Assigned task - In the data below, find the line that contains "Task: Click the 吟猿落雁 tag" and the line that contains "Click the THRIVE". Copy both, plus every line between them, exactly.

___ Provided data ___

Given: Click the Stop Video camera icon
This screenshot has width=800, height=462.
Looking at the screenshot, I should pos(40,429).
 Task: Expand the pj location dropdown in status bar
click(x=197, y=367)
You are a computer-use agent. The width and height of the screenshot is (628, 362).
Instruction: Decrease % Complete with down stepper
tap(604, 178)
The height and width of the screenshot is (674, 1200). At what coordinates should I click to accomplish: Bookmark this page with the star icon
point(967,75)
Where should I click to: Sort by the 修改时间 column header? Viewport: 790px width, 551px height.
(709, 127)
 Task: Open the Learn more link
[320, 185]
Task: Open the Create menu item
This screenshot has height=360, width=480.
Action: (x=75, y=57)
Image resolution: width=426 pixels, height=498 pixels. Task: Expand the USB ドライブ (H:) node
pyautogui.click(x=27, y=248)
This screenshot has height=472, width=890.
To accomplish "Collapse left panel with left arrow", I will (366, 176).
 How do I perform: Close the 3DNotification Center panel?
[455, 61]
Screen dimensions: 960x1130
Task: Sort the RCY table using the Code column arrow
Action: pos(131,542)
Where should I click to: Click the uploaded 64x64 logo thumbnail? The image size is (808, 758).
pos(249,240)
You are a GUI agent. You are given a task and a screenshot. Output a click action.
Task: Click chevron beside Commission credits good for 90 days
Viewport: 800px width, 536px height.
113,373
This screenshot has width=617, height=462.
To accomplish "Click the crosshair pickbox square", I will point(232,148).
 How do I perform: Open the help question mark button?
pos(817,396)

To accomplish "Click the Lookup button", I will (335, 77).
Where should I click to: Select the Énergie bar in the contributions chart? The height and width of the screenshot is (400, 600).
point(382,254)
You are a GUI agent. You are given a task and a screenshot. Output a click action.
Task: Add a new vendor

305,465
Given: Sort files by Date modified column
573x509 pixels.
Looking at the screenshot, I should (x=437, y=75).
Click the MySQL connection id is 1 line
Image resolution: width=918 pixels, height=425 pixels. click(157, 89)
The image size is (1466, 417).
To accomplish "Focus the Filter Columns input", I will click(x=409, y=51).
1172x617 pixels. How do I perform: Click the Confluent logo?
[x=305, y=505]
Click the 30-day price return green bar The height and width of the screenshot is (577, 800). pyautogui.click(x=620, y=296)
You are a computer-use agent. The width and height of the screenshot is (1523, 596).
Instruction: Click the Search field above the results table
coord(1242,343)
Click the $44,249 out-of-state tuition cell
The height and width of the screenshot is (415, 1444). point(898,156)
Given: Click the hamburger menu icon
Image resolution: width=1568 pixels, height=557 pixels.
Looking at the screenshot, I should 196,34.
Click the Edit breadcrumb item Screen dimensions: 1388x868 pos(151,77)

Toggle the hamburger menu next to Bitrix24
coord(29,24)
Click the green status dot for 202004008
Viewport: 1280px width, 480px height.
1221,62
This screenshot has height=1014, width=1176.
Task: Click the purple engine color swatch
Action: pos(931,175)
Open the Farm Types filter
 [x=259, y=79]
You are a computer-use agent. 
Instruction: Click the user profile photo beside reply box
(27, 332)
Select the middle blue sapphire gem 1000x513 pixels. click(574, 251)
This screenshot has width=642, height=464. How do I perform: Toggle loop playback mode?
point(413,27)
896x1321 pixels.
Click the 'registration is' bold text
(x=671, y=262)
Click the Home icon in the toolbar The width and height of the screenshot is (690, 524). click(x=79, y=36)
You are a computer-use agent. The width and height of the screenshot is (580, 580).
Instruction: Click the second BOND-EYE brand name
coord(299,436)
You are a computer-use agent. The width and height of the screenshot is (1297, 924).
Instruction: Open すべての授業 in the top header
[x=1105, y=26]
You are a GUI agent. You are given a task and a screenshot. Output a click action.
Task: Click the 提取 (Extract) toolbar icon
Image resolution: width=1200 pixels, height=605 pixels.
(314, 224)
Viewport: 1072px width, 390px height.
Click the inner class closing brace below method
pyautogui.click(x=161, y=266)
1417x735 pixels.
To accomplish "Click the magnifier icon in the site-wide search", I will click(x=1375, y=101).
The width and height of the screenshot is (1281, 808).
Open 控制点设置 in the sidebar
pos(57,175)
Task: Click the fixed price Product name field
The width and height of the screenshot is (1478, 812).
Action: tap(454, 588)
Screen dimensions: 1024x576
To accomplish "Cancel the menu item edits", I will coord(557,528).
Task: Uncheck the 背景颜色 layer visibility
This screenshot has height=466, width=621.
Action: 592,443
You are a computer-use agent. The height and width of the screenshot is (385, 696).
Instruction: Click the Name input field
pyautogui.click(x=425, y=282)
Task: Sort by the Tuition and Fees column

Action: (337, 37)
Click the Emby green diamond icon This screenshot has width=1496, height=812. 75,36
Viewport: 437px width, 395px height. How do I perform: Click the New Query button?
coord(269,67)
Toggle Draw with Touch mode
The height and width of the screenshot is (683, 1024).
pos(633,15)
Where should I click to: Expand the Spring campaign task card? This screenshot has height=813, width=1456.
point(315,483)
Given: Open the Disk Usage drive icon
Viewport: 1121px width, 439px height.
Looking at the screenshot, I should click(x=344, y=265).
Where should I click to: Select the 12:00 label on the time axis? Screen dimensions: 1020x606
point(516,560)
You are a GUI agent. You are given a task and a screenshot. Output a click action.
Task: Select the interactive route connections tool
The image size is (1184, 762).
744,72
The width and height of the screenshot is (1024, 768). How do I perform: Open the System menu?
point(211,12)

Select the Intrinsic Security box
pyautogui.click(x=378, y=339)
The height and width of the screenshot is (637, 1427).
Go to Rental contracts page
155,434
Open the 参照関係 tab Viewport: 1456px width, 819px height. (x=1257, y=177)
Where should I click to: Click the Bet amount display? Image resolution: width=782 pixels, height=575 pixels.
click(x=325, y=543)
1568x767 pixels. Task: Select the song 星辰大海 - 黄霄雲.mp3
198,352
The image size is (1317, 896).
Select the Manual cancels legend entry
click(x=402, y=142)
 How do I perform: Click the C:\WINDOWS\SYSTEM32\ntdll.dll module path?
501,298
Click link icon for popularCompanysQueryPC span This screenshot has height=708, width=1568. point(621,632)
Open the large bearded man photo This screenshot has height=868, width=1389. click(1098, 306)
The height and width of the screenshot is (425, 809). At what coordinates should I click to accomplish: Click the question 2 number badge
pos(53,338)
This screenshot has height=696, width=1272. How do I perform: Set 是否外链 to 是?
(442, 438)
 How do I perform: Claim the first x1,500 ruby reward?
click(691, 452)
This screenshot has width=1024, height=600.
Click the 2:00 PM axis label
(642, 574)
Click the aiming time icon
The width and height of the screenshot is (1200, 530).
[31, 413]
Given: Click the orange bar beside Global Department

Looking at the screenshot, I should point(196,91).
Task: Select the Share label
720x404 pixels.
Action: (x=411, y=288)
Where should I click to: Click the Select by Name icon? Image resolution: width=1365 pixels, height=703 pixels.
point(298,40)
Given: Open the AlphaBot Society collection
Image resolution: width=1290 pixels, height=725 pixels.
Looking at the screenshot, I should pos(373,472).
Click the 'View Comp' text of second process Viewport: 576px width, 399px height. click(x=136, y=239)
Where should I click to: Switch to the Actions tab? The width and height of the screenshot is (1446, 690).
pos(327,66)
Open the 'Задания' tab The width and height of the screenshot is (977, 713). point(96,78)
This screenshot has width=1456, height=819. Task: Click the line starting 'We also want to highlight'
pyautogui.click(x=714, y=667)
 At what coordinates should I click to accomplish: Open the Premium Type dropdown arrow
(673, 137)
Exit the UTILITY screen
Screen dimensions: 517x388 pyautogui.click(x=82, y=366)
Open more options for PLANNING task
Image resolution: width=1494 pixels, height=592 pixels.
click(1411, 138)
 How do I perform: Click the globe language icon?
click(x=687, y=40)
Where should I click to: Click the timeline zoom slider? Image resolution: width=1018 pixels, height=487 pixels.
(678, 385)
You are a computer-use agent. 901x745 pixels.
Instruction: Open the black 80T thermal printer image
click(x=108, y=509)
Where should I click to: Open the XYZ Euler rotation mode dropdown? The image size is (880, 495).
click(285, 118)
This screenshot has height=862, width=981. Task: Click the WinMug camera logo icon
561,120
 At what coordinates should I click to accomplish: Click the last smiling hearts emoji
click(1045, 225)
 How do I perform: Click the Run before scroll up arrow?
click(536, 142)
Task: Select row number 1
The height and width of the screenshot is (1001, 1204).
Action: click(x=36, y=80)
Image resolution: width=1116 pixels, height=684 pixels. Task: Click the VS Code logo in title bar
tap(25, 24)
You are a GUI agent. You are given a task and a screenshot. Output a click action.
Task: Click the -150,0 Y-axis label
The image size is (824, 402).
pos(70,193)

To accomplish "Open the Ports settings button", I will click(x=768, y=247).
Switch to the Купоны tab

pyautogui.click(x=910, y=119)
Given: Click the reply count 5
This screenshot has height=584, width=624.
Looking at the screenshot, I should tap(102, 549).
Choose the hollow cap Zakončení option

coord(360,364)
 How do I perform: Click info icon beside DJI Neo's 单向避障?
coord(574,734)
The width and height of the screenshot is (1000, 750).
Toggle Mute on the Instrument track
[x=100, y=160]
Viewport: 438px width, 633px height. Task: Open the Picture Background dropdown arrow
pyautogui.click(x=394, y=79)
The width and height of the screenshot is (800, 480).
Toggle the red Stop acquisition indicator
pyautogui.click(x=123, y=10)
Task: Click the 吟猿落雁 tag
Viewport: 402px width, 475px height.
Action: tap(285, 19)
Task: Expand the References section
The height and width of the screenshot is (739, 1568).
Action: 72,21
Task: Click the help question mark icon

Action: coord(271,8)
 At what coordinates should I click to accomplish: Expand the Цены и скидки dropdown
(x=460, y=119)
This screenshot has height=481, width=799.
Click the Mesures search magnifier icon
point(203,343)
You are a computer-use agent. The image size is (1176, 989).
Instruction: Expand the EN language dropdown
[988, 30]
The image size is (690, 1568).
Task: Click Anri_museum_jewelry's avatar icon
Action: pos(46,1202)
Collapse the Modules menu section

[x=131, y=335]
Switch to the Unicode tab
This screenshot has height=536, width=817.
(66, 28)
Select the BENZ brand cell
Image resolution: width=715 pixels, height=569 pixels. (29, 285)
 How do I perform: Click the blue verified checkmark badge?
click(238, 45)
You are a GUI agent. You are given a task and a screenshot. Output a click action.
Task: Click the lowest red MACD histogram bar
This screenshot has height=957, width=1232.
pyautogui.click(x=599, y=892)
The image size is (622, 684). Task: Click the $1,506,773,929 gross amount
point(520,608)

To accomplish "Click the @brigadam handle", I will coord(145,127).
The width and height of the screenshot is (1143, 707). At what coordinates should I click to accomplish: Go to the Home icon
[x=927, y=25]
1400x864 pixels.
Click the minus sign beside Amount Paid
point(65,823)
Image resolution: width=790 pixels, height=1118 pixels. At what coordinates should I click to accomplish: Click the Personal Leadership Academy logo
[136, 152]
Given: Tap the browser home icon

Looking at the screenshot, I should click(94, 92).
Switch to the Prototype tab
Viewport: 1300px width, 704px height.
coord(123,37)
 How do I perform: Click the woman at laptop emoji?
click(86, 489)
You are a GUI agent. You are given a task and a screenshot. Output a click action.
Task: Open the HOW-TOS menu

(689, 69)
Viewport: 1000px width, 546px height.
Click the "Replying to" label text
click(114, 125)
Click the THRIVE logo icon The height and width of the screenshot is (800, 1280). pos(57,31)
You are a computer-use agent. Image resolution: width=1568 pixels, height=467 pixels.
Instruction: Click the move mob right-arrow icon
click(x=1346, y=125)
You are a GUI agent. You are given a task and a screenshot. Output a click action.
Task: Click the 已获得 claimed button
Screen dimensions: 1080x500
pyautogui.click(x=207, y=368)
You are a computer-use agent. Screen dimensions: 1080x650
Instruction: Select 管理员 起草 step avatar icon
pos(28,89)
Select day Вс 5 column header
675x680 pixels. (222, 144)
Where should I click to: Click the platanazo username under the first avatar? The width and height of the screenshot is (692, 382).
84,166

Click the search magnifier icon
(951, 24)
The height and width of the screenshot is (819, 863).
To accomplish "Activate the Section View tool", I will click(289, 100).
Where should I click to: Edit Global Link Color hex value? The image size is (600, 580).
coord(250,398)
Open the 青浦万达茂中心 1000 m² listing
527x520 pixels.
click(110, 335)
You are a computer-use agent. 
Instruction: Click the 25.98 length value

___

Answer to the problem -
Task: Click the 吟猿落雁 tag
Viewport: 402px width, 475px height.
Action: tap(285, 19)
Task: Expand the References section
The height and width of the screenshot is (739, 1568).
Action: 72,21
Task: Click the help question mark icon

Action: coord(271,8)
 At what coordinates should I click to accomplish: Expand the Цены и скидки dropdown
(x=460, y=119)
This screenshot has height=481, width=799.
Click the Mesures search magnifier icon
point(203,343)
You are a computer-use agent. The image size is (1176, 989).
Instruction: Expand the EN language dropdown
[988, 30]
The image size is (690, 1568).
Task: Click Anri_museum_jewelry's avatar icon
Action: pos(46,1202)
Collapse the Modules menu section

[x=131, y=335]
Switch to the Unicode tab
This screenshot has height=536, width=817.
(66, 28)
Select the BENZ brand cell
Image resolution: width=715 pixels, height=569 pixels. (29, 285)
 How do I perform: Click the blue verified checkmark badge?
click(238, 45)
You are a GUI agent. You are given a task and a screenshot. Output a click action.
Task: Click the lowest red MACD histogram bar
This screenshot has height=957, width=1232.
pyautogui.click(x=599, y=892)
The image size is (622, 684). Task: Click the $1,506,773,929 gross amount
point(520,608)

To accomplish "Click the @brigadam handle", I will coord(145,127).
The width and height of the screenshot is (1143, 707). At what coordinates should I click to accomplish: Go to the Home icon
[x=927, y=25]
1400x864 pixels.
Click the minus sign beside Amount Paid
point(65,823)
Image resolution: width=790 pixels, height=1118 pixels. At what coordinates should I click to accomplish: Click the Personal Leadership Academy logo
[136, 152]
Given: Tap the browser home icon

Looking at the screenshot, I should click(94, 92).
Switch to the Prototype tab
Viewport: 1300px width, 704px height.
coord(123,37)
 How do I perform: Click the woman at laptop emoji?
click(86, 489)
You are a GUI agent. You are given a task and a screenshot. Output a click action.
Task: Open the HOW-TOS menu

(689, 69)
Viewport: 1000px width, 546px height.
Click the "Replying to" label text
click(114, 125)
Click the THRIVE logo icon The height and width of the screenshot is (800, 1280). pos(57,31)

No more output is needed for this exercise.